Gidişat nereye doğru?
Bu operasyon, Saray’daki iktidar mücadelesinde değişim mesajları veren ve küresel güçlerle uyumlu bir strateji izleyeceğini söyleyen prens Salman’ın iktidar gücünün pekişmesidir. Önümüzdeki süreç içerisinde baba kralın tahttan çekilerek yerini oğlu Bin Salman’a bırakması olasılığı oldukça yüksektir.
Bu operasyon, Körfez’in diğer küçük devletçiklerini de çok ciddi oranda etkileyecek ve değişim sürecine dâhil edecektir. Önümüzdeki birkaç yıl içerisinde Körfez devletlerinin bugünkü ‘şeriata’ dayanan iktidar rejimlerini aşamalı olarak terk etmeye yönelmeleri kaçınılmaz gibi görünüyor.
Başta Suudi Arabistan olmak üzere petro-dolar gücüne sahip Körfez’in enerji şirketlerinin tamamı küresel borsalara bütünüyle açılacaklardır. Tahmini değerleri yaklaşık 4 trilyon dolar olan şirketlerin New York, Londra, Frankfurt borsalarında satışa sunulması küresel krize ciddi bir nefes aldıracaktır.

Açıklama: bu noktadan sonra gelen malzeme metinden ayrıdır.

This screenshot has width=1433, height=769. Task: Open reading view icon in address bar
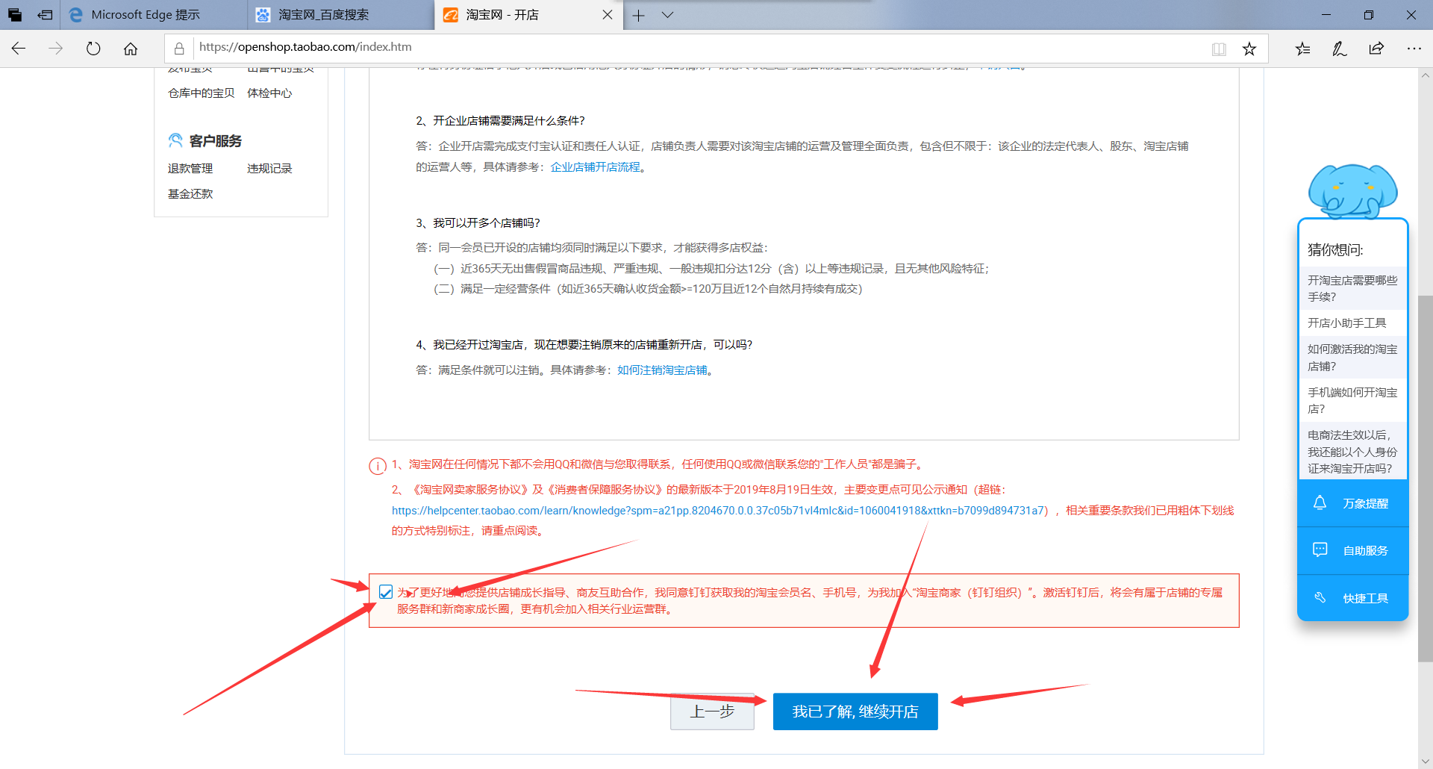pyautogui.click(x=1219, y=49)
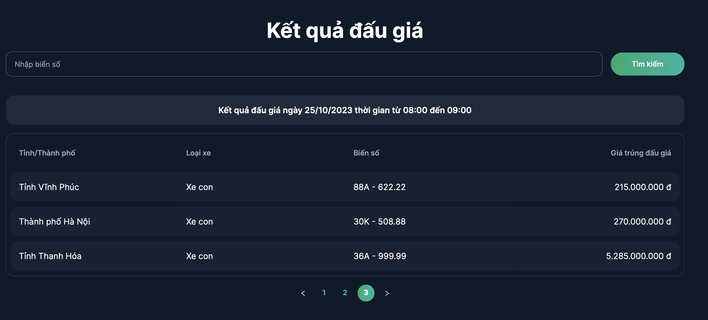This screenshot has width=708, height=320.
Task: Go to results page 1
Action: tap(324, 293)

İran yayılmacılığı karşısında, tek merkezli bir yapının, dahası Avrupa Birliği’ne benzer bir Körfez Arap Birliği’nin yaratılması için ön koşullar oluşturuluyor.
Suudi darbesi Ankara’daki güç ilişkilerini de etkileyecek gibi görünüyor. Katar dışındaki diğer Körfez devletleri, Ankara ile olan ilişkilerini yeniden düzenleyeceklerdir. Ankara’da ekonomik göstergeleri dengeleyen sıcak para akışı kesildi. Bunun yansımaları çok daha derinden hissedilecektir.